● **Input**:
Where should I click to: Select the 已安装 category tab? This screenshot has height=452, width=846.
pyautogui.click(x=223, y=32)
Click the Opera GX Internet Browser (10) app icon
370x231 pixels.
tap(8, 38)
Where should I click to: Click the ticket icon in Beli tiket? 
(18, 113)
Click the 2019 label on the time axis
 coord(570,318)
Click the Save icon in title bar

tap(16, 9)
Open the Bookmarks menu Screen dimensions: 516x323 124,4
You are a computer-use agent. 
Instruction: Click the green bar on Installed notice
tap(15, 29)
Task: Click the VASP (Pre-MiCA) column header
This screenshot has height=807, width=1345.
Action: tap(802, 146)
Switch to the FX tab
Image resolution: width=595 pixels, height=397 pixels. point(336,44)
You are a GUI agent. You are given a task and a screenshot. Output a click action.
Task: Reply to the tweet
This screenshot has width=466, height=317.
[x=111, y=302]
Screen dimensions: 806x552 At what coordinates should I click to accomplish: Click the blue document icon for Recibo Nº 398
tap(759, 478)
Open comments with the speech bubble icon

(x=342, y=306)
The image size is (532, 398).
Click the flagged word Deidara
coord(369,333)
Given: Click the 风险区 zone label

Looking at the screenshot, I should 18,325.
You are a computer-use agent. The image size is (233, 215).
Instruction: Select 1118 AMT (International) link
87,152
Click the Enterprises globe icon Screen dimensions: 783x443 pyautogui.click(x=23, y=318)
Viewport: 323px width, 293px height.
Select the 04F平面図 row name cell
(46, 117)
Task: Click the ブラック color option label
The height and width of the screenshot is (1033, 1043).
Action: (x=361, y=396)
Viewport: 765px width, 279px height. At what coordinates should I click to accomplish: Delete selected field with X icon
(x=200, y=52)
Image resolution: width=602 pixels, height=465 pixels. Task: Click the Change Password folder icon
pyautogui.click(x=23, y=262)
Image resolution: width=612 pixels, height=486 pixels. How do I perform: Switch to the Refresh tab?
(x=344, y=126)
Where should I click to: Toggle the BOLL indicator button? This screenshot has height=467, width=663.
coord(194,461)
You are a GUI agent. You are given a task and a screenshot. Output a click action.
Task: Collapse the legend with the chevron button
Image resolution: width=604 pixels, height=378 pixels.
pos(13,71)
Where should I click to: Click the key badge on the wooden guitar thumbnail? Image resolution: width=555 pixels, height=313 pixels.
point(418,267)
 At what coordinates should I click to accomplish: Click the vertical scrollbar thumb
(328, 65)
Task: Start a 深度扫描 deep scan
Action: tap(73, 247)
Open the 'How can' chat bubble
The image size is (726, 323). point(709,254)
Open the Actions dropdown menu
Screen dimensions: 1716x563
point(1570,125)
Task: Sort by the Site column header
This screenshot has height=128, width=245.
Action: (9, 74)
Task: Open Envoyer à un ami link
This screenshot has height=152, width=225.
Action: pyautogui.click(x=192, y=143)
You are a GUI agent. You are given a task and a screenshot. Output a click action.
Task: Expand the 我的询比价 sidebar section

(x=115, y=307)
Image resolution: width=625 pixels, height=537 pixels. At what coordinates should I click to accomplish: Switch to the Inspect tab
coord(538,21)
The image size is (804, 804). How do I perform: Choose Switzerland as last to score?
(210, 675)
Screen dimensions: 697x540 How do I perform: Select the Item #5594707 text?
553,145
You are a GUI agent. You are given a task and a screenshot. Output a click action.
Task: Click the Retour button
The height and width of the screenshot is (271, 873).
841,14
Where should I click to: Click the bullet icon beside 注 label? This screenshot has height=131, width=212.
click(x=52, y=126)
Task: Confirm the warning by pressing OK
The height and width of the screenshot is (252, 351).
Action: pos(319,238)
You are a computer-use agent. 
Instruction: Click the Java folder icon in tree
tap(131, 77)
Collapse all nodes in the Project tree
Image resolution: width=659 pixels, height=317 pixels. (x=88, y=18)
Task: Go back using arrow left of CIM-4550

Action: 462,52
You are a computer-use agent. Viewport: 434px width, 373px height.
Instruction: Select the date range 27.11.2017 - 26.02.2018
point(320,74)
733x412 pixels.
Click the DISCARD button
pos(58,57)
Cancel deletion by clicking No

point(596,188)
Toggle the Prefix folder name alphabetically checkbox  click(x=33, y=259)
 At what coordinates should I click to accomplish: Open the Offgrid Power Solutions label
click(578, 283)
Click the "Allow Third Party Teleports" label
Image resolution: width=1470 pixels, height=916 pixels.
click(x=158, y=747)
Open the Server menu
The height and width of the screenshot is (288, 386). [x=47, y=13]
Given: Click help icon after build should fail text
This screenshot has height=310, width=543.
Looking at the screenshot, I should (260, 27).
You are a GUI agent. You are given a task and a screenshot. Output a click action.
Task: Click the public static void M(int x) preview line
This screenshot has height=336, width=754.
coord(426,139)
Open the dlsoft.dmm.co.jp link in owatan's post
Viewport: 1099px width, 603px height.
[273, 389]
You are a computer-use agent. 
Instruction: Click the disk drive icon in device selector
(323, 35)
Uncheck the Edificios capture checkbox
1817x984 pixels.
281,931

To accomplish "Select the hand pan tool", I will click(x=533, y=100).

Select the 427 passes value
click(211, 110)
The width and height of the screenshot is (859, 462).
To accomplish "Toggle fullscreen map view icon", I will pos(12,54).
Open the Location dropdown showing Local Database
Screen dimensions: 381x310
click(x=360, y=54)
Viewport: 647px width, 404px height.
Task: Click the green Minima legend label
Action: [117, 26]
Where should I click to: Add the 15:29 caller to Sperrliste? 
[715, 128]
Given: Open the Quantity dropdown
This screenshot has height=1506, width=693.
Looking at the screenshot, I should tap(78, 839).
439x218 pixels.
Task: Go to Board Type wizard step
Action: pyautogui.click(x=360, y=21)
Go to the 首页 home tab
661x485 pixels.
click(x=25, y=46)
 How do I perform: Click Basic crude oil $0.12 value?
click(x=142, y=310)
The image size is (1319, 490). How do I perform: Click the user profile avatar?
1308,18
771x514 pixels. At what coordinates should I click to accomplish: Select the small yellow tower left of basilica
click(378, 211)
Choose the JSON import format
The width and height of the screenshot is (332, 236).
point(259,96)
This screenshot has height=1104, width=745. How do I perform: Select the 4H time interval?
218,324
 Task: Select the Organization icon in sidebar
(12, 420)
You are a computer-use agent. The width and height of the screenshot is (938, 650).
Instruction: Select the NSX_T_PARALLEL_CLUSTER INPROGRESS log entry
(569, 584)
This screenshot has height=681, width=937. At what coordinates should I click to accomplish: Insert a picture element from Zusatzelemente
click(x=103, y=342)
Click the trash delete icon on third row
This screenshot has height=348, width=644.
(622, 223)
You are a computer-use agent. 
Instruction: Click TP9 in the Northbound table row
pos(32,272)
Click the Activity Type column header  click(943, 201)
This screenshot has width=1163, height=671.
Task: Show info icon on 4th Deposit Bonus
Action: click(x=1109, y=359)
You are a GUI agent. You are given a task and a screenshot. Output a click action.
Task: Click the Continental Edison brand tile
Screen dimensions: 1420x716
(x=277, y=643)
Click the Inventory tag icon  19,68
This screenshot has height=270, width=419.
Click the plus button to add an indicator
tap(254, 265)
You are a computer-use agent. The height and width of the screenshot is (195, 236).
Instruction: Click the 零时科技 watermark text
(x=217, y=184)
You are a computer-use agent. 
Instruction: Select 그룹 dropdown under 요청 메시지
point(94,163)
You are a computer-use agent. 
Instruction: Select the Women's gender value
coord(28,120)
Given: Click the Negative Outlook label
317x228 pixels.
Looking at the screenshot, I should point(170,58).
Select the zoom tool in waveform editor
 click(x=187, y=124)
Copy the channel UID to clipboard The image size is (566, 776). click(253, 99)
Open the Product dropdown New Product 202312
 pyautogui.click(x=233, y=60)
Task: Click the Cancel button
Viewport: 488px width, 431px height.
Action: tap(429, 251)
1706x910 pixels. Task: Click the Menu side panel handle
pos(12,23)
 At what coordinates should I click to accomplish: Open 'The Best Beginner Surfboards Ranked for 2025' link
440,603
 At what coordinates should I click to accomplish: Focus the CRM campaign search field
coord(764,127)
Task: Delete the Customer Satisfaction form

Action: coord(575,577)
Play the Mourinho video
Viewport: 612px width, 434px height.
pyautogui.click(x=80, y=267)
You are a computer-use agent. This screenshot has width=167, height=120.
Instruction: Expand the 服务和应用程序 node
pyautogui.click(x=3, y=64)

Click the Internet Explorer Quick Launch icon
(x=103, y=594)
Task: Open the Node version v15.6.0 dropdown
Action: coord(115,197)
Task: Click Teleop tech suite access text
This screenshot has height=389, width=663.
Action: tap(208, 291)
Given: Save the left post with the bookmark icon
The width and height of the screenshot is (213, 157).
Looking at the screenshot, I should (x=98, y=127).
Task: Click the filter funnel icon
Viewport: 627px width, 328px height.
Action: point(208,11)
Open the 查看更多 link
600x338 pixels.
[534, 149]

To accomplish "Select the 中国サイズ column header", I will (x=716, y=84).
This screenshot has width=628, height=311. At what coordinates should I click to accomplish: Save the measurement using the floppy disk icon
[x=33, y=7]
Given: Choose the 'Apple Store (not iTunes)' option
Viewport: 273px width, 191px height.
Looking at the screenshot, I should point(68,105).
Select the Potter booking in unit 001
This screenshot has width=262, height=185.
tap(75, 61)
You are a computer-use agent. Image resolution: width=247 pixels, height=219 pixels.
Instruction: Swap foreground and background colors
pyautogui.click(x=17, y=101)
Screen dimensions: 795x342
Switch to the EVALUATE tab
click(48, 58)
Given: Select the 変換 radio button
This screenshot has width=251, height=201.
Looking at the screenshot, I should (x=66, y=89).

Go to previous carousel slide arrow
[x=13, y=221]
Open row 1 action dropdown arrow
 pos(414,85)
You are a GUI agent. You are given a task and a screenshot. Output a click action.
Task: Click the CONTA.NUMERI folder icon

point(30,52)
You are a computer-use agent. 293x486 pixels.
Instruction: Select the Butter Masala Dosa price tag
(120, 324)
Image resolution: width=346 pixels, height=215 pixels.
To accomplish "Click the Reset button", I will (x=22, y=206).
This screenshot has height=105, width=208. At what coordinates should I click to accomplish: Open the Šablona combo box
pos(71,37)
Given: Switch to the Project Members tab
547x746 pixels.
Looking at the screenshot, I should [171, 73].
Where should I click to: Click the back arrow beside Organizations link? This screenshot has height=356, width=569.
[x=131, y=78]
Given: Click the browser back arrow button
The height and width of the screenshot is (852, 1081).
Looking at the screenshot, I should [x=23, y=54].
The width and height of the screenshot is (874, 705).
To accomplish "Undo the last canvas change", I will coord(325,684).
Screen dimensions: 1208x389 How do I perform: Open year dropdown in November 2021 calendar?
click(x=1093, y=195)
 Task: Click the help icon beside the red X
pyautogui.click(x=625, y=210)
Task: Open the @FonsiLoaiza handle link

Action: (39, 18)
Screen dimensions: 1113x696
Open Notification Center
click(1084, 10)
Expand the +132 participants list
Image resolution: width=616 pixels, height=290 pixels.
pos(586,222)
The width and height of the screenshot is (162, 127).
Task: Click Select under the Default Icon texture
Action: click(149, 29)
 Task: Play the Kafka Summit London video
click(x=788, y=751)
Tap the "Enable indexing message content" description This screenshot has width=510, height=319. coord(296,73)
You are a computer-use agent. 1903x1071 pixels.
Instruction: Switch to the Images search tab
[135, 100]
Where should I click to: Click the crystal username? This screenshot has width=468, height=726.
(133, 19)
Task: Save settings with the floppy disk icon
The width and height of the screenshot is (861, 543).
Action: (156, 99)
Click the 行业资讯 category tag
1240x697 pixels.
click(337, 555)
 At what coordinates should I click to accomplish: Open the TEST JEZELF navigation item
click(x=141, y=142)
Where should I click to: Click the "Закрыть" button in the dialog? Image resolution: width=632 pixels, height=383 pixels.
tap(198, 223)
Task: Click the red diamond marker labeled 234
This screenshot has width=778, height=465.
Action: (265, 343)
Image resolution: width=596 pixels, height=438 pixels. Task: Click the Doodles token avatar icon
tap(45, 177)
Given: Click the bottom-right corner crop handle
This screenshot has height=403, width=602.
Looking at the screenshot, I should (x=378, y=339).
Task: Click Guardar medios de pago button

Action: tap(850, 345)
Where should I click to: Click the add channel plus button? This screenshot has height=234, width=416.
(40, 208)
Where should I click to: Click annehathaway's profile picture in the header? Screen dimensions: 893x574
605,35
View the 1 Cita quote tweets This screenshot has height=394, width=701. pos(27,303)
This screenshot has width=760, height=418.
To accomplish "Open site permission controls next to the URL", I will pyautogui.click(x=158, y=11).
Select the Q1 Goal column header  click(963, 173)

● **Problem to solve**:
The result consists of the line with "Image resolution: width=596" through the last line of the entries above, repeated exactly and with nothing else.

● **Response for this exercise**:
Image resolution: width=596 pixels, height=438 pixels. Task: Click the Doodles token avatar icon
tap(45, 177)
Given: Click the bottom-right corner crop handle
This screenshot has height=403, width=602.
Looking at the screenshot, I should (x=378, y=339).
Task: Click Guardar medios de pago button

Action: tap(850, 345)
Where should I click to: Click the add channel plus button? This screenshot has height=234, width=416.
(40, 208)
Where should I click to: Click annehathaway's profile picture in the header? Screen dimensions: 893x574
605,35
View the 1 Cita quote tweets This screenshot has height=394, width=701. pos(27,303)
This screenshot has width=760, height=418.
To accomplish "Open site permission controls next to the URL", I will pyautogui.click(x=158, y=11).
Select the Q1 Goal column header  click(963, 173)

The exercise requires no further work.